WHEN I started teaching in 1963, I joined the staff of a small independent school in Devon - and my friends told me I was mad. A Labour government, they said, would abolish such anachronisms, and I would be quickly out of a job. Thirty-nine years later I am out of a job but having, more by accident than by design, taught in independent schools for my entire career, and having retired rather than had my job axed as a result of Government interference.

For many years I have yearned for the gap between the independent and state sectors to close or even disappear. But, while their opponents have frequently predicted the demise of independent schools, over the past 40 years these schools have flourished rather than withered, and most are in a healthy state at the start of the 21st century.

Whether they will be as strong at the end of the century, or even in 2063, not even the most audacious prophet would dare to predict. After all, parents who are contemplating a day school education for their offspring currently face a bill of about pound;64,000 per child. When a similar product can be “purchased” for nothing, there must be something about these schools which is so attractive to parents. In Edinburgh, a quarter of all secondary pupils attend an independent school.

One of the most important factors which has resulted in their increased appeal is their responsiveness to parents. Twenty years ago most independent schools adopted a pretty lofty attitude; now they hold frequent parents’ evenings, bombard parents with questionnaires and market themselves with a professionalism unimaginable even 10 years ago.

Parents pay their fees direct to the school, and expect value for money. Schools that failed over the past 10 years often did so because they ignored what parents - and pupils - wanted. Some heads and governors have resented the ways schools have become more businesslike in their approach, but they continue to do so at their peril.

The independent schools have also gone a long way to broadening their social appeal. Gone are the days when they were only for the children of the wealthy - every day school has pupils whose parents both work full-time and scrimp and save to be able to afford what they see as the best education for their children. And since the demise of the assisted places scheme, many schools have established their own schemes so bright youngsters from less privileged backgrounds can attend.

But there must be other factors which result in so many parents sacrificing so much to educate their children privately. True, for some it is a social obligation - they want their children to mix with children from similar backgrounds. But for the vast majority the reasons are very different. The high level of expectation at independent schools is one. I often asked pupils who joined my school halfway through their secondary education how the school differed from their previous one. Almost invariably the answer was the level of expectations of all pupils.

The extracurricular activities offered in abundance by independent schools are another factor. I can think of many former pupils from the school where I was head whose careers have stemmed from their participation in these activities, ranging from politics (Sir Malcolm Rifkind) to music (Donald Runnicles) to sport (Gavin Hastings). Scottish education suffered a grievous blow in 1986 when teachers in the state sector withdrew their support for such activities, and in many schools they have not fully recovered.

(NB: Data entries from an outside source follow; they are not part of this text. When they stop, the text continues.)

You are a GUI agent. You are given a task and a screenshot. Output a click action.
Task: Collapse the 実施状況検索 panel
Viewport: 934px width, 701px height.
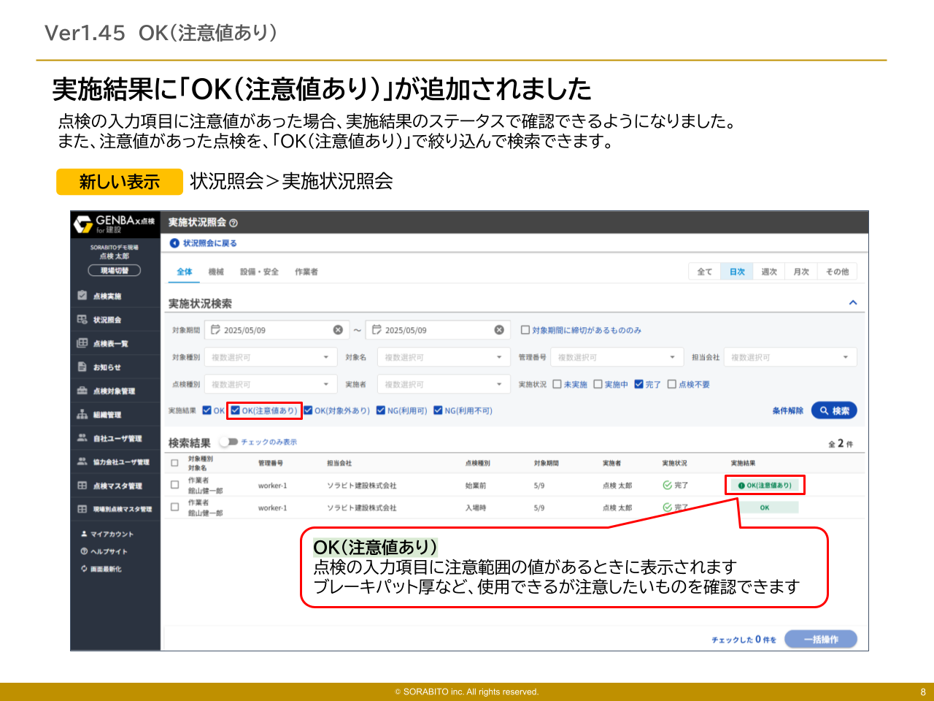[x=852, y=302]
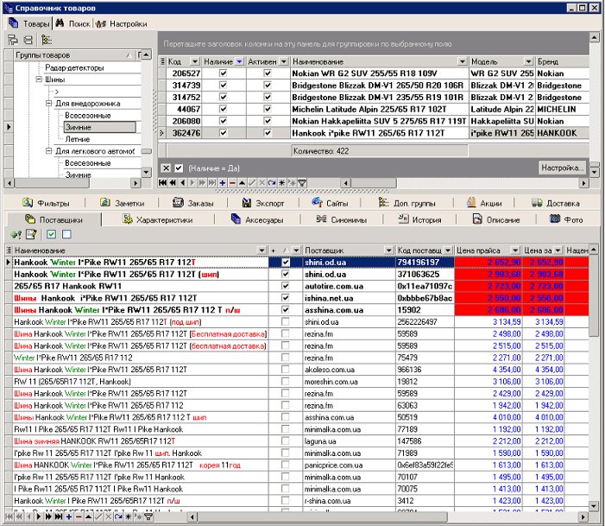Toggle the 'Наличие = Да' filter checkbox

click(x=178, y=168)
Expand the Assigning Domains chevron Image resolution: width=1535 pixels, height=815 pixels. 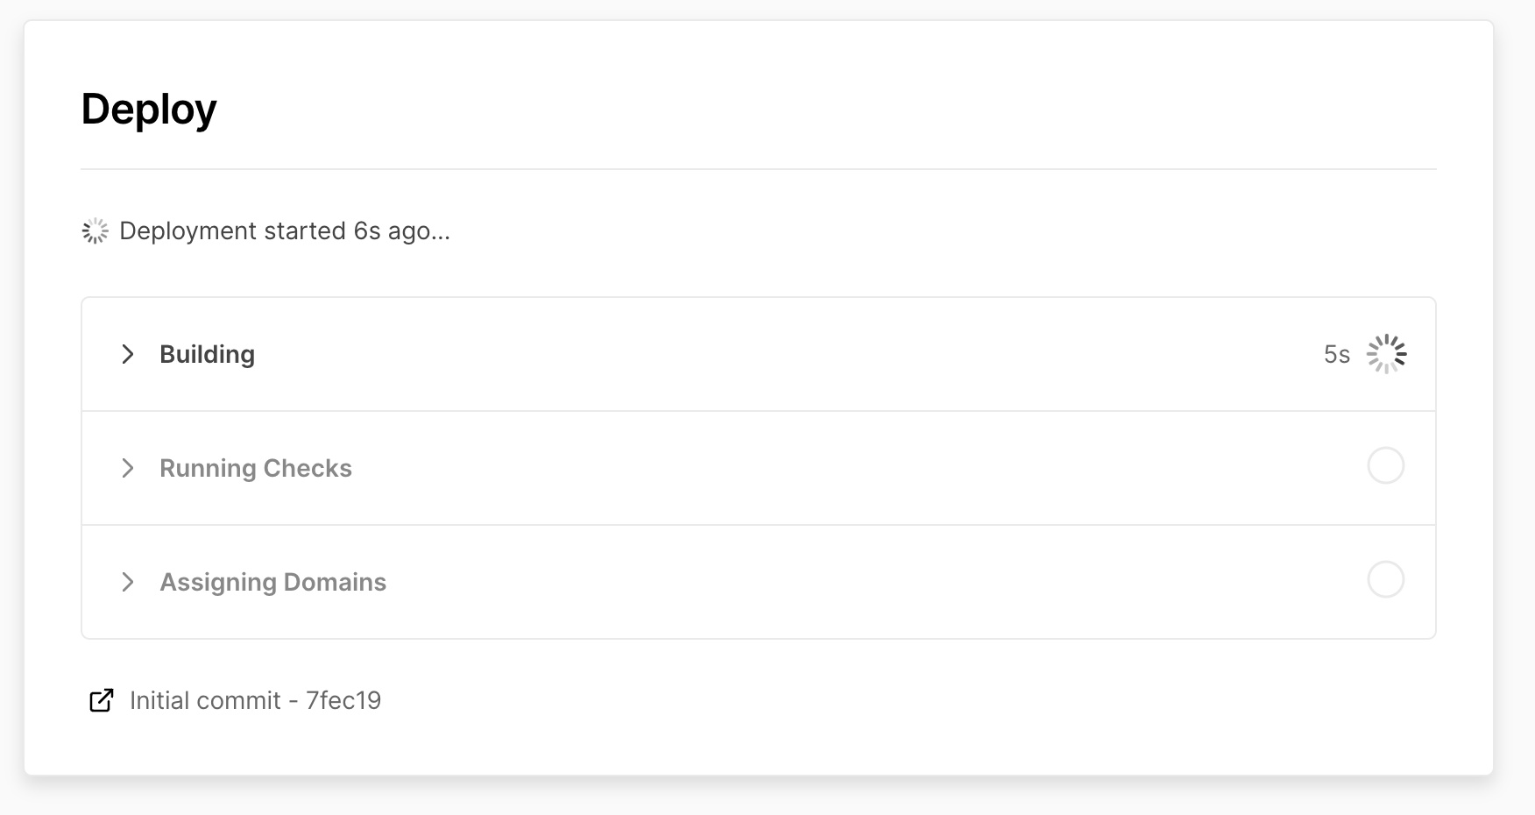[128, 582]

Academic success, of course, is also a factor, although opponents are sceptical of the claim because such schools are academically and socially selective. Of course, they say, these schools should produce better results. But how much better? The percentage of pupils passing three Highers in state schools in Scotland is only 23 per cent, woefully short of that in the independent sector in Scotland. Such a gap cannot be explained by social and academic selection alone. And many independent schools “select” at nursery level, where academic assessment is impossible, or at P1, where it is an extremely inexact science.

espite all this, I am not convinced that the independent sector will survive the 21st century unless it can co-operate more closely with the state sector. This may seem a contradictory statement - after all, if the two sectors come closer together, why pay such extortionate fees? The answer lies in standing the question on its head - can the state sector survive as it is without adopting some of the methods of the independent sector?

Parents of all backgrounds are going to demand more and more of their schools. Political dogma has clouded this issue since the abolition of the grammar school. But there are chinks of light appearing, and private finance is being seen by all major political parties as a way of closing the gap between people’s expectations and the Government’s ability to deliver.

My vision of the future is of a dogma-free environment for education, where the independent and state schools steadily come closer together, to the benefit of both. There are models which can be studied - notably in Australia and New Zealand, and even surprisingly in post-apartheid South Africa and in communist China.

There will doubtless be many difficulties, but none that cannot be overcome if the political will is there. In the long run this would be to the benefit of all our schools, of all our children, and ultimately, of our entire nation.

Frank Gerstenberg is the former principal of George Watson’s College in Edinburgh.